▶ **Short exercise**: Reproduce the passage of the augur filter seed thread that begins at the words "As a workaround, try" and stops after "in Augur itself.", keeping every character unchanged.

Augur filter --subsample-seed reproducible example

I’m trying to get reproducible examples to help myself understand nextstrain better, but I can’t seem to get the augur filter command to return the same results twice. Am I specifying the seed incorrectly, or is something else going on?

augur filter \
--sequences results/filtered_example-data.fasta.xz \
--subsample-seed 3 \
--metadata results/sanitized_metadata_example-data.tsv.xz \
--sequence-index results/combined_sequence_index.tsv.xz \
--include defaults/include.txt \
--exclude defaults/exclude.txt \
--group-by country year month \
--sequences-per-group 20 \
--output results/global/sample-global.fasta \
--output-strains results/global/sample-global.txt 2>&1 | tee logs/subsample_global.txt

When I run the exact same command back-to-back, each run produces different results.

I believe we intend the output to be stable in this case, but indeed I can reproduce this behaviour. @jlhudd may be able to weigh in here on expected behaviour and where a bug might lie.

(I initially thought [filter]: Probalistic sampling doesn't use the given RNG seed · Issue #770 · nextstrain/augur · GitHub might be implicated, but I don’t think the probabilistic sampling code path comes into play here, and I’m not even sure that issue as-described represents an actual bug.)

Reading the code a bit more, I think I see another potential issue, though can’t say for sure it’s real without some actual debugging and running the code.

Here’s the potential reproducibility issue:

  • Our PriorityQueue implementation used for each group prefers the most recently added entries when there are ties in priority.
  • Strains are added to each queue by iterating over keys in a dict, group_by_strain. In practice in CPython 3.6+ (and guaranteed in Python 3.7+), dict keys are returned in insertion order.
  • The dict of strains group_by_strain is constructed by get_groups_for_subsampling(), which builds it up by iterating over the strains passed in as an argument.
  • The strains passed as an argument, in this case seq_keep, is constructed by apply_filters(), and is a set, which is inherently unordered. The iteration order of a set is arbitrary and non-deterministic run-to-run.
  • Thus, strains are added to each queue in a non-deterministic order, meaning ties are resolved non-deterministically.

As a workaround, try setting PYTHONHASHSEED in your environment when running augur filter. This makes the output stable in my testing.

I’m not sure yet what we should do to address this, if anything, in Augur itself.

1 Like

Thank you for the detailed analysis, @trs! That’s a perfect summary of the filter logic.

The current behavior is a bug. My intention was for the randomness of strain selection in groups to be entirely based on random priorities that use the random seed argument and assigned to each strain when it is added to the queue.

You can test a minimal version of what I expected to happen with the following code:

from collections import defaultdict
import numpy as np

seed = 3
random_generator = np.random.default_rng(seed)
priorities = defaultdict(random_generator.random)

strains = {"A", "B", "C", "D"}
for strain in strains:


This code will always assign the same random priorities to the same strains. But, as you noted, this only works because the strain order happens to be maintained here. If we define the strains set with the same values in a different order, we get different priorities per strain.

I can recreate @thisismynextusername’s issue with the following commands in the ncov repo:

# Generate one set of random strains.

▶ **Data block**:
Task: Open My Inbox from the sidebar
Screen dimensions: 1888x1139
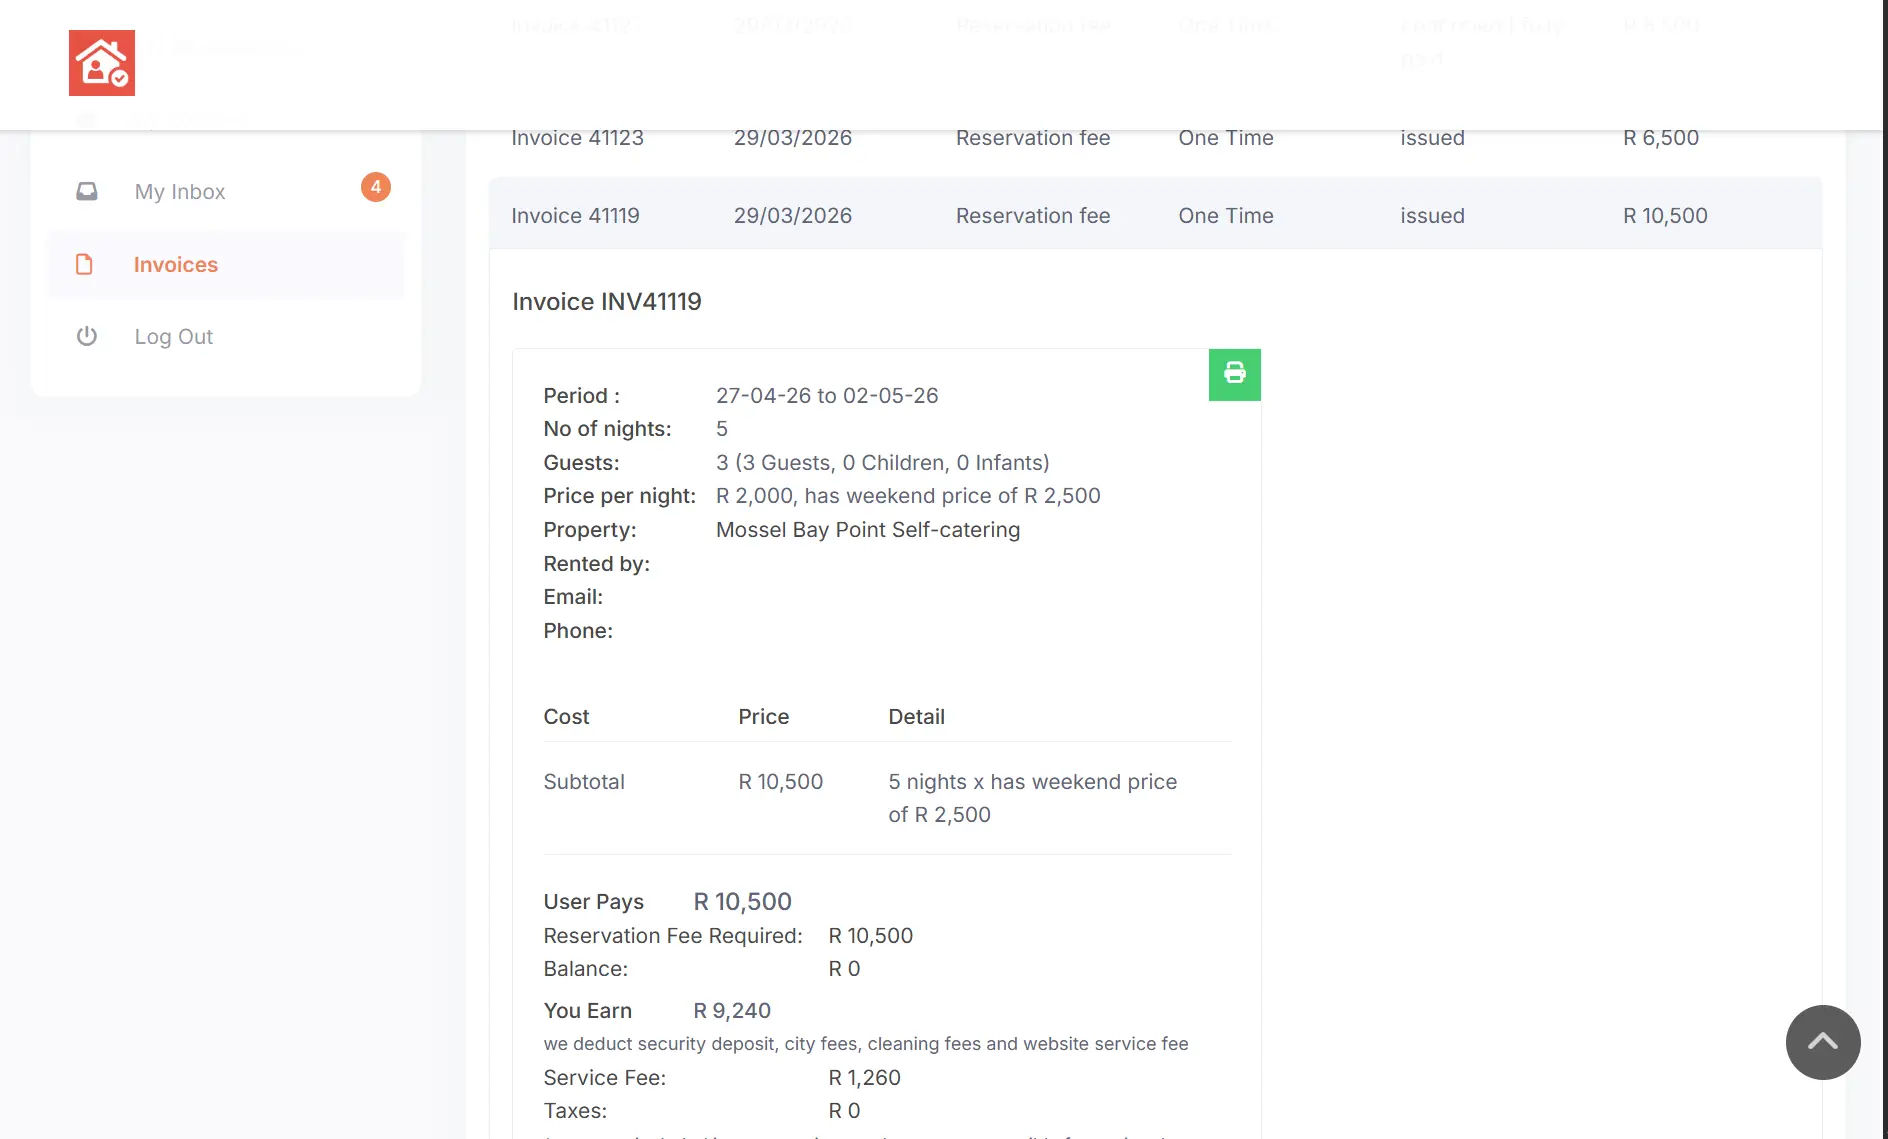Action: pyautogui.click(x=180, y=192)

▶ **In response**:
As a workaround, try setting PYTHONHASHSEED in your environment when running augur filter. This makes the output stable in my testing.

I’m not sure yet what we should do to address this, if anything, in Augur itself.